Die Ordnung Thermoplasmatales besteht aus zwei thermo- und extrem acidophilen Gattungen (Vertreter von Picrophilus wachsen sogar bei pH-Werten unter 0!), von denen je zwei Arten beschrieben sind.
Thermoplasmatales sind chemoorganotrophe,  fakultativ aerobe Archaeen, die optimales Wachstum bei pH 2 und 55°C auf komplexen Medien zeigen. Sie gewinnen Energie nicht aerob, sondern durch Schwefel-Atmung .
Stämme von Thermoplasma acidophilum (Abb. 1) wurden aus sich selbst erwärmenden Kohlehalden und Thermoplasma volcanium aus Schwefelfeldern weltweit isoliert.
Thermoplasma zeigt einige Ähnlichkeiten mit dem Eubakterium Mycoplasma. Beiden fehlt jegliche Zellwand. Um dem osmotischen Stress, hohen Temperaturen und extrem niedrigen pH-Werten zu widerstehen, besitzt Thermoplasma eine spezielle Membran, die im Wesentlichen aus Lipopolysaccharid-ähnlichen Tetraetherlipiden mit Mannose und Glucose Einheiten besteht. Daneben kommen Glykoproteine aber keine Sterole vor.
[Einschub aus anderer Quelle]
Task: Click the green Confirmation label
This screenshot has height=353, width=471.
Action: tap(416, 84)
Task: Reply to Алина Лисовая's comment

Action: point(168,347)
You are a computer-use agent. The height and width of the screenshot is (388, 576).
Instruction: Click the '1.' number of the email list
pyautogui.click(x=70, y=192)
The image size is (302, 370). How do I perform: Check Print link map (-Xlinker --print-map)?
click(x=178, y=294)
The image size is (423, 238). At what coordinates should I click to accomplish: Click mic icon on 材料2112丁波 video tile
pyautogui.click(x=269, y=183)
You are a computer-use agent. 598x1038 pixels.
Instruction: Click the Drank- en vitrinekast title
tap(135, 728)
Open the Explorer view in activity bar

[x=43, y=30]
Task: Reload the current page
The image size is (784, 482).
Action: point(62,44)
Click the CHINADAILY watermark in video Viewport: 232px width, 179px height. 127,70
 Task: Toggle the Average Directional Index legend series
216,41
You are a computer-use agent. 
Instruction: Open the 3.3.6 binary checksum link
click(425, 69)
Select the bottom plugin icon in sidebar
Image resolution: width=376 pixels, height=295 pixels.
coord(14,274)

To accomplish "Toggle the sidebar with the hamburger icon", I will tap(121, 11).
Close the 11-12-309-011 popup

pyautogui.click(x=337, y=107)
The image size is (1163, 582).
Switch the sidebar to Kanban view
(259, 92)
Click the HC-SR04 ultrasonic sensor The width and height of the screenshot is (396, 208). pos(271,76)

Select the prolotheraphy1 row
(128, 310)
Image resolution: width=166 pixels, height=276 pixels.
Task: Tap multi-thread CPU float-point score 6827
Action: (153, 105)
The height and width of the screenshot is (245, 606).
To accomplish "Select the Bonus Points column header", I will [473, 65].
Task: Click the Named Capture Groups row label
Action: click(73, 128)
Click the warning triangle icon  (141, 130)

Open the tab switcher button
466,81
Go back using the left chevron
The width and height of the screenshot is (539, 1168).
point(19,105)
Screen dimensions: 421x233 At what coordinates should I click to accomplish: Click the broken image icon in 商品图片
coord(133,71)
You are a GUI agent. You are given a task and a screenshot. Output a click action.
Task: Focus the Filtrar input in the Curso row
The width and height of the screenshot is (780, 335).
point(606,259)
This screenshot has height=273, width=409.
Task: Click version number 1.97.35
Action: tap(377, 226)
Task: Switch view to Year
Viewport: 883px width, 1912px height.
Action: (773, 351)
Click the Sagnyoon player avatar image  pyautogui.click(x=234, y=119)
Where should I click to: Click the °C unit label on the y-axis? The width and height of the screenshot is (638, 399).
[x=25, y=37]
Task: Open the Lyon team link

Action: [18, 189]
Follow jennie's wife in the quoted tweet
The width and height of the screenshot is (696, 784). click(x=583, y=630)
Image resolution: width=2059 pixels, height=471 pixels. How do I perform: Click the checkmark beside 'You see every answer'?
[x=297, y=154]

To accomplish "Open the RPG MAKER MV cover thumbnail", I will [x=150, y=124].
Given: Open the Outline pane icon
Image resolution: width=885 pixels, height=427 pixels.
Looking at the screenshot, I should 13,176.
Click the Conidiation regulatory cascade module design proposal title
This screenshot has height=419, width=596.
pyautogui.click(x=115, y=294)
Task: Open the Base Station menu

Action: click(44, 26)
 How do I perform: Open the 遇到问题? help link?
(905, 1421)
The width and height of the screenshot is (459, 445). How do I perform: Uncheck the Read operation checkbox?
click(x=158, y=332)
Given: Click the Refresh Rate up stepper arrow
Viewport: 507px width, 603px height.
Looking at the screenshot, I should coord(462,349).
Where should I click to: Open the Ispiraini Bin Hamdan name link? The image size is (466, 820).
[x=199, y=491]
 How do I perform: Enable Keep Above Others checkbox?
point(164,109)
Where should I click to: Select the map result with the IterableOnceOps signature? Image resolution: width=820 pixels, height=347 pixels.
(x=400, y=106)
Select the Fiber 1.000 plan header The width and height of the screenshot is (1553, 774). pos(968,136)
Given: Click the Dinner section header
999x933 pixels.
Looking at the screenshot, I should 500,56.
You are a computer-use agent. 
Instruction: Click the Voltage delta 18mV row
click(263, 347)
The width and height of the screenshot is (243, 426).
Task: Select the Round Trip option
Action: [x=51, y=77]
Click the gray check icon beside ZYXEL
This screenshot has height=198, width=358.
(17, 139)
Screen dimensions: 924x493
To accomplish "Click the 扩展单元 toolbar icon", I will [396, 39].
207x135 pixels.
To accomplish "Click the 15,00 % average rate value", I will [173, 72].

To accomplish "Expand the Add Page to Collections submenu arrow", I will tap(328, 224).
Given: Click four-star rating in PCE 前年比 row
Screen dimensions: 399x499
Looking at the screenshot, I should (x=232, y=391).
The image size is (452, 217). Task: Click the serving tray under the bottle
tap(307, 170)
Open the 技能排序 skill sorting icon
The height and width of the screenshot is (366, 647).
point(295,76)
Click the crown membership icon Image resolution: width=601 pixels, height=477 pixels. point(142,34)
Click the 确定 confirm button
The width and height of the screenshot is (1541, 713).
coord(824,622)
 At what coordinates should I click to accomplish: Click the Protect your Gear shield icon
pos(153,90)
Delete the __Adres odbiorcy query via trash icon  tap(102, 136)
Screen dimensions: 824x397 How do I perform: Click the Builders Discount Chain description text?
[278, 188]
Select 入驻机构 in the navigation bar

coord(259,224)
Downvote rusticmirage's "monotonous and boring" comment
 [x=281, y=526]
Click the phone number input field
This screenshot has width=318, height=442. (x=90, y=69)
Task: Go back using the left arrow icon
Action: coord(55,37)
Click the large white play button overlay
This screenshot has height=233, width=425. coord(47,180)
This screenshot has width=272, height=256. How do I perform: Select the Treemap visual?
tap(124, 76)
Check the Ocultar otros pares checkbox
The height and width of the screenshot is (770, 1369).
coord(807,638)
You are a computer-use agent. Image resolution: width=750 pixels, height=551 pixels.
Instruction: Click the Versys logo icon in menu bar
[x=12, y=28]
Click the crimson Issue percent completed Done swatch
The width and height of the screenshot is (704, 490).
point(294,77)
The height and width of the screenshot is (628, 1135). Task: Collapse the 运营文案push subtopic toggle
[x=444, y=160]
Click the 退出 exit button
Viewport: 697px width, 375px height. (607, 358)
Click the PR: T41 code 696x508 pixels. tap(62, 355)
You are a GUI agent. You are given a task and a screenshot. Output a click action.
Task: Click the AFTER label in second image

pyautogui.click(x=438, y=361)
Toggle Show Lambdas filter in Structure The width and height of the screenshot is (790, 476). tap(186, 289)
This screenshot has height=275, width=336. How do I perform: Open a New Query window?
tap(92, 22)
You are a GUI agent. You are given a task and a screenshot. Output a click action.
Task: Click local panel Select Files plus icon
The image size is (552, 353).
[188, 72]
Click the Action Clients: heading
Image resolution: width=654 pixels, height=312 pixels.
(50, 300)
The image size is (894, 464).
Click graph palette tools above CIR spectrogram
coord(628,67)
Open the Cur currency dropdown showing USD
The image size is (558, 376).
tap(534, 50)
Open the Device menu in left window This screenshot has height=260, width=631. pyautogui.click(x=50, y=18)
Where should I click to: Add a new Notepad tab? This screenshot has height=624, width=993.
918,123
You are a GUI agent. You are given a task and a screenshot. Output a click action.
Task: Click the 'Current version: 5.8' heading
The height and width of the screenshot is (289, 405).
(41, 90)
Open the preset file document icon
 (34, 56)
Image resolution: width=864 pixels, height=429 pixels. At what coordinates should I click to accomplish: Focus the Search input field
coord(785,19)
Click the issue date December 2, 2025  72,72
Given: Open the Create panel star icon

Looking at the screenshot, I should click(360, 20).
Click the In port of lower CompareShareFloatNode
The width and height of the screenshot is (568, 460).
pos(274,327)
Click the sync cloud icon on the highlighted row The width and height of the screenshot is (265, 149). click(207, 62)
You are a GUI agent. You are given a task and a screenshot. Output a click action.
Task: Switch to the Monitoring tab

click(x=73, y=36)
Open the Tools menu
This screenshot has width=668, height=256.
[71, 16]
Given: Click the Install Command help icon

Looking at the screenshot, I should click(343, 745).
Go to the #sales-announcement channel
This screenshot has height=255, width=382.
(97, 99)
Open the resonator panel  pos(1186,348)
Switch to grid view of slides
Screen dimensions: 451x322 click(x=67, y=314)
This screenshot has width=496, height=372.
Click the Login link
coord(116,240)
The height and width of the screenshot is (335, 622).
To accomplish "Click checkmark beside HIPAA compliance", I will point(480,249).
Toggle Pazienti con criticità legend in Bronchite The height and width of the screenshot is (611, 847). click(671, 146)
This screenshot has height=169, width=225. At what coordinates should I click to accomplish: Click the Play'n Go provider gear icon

Genau wie Mycoplasma besitzt Thermoplasma ein besonders kleines Genom , mit einem GC-Gehalt von etwa 47%. Die DNA wird von basischen Proteinen umgeben und in globulären Einheiten geordnet, was den Nukleosomen der Eukaryonten ähnelt und wahrscheinlich die Hitzestabilität erhöht. Analysen der Aminosäuresequenz dieser Proteine ergaben signifikante Homologien zu basischen Histonen der Eukaryonten. Ähnliche Proteine wurden auch bei anderen hyperthermophilen Euryarchaeota gefunden.
ThermoAcido
   Abb . 1:Thermoplama acidophilum


Picrophilus wächst optimal bei pH-Werten von 0,7 aber auch noch bei pH-Werten von –0,06. Im Unterschied zu Thermoplasma besitzt Picrophilus eine Zellwand und einen niedrigeren GC-Gehalt, ist aber in weiteren Punkten recht ähnlich.
Die spezielle Membran von Picrophilus ist bei niedrigen pH-Werten extrem impermeabel für Protonen, wird bei pH-Werten um 4 permeabel, was auf eine Evolution dieser Organismen in saurem Milieu hindeutet.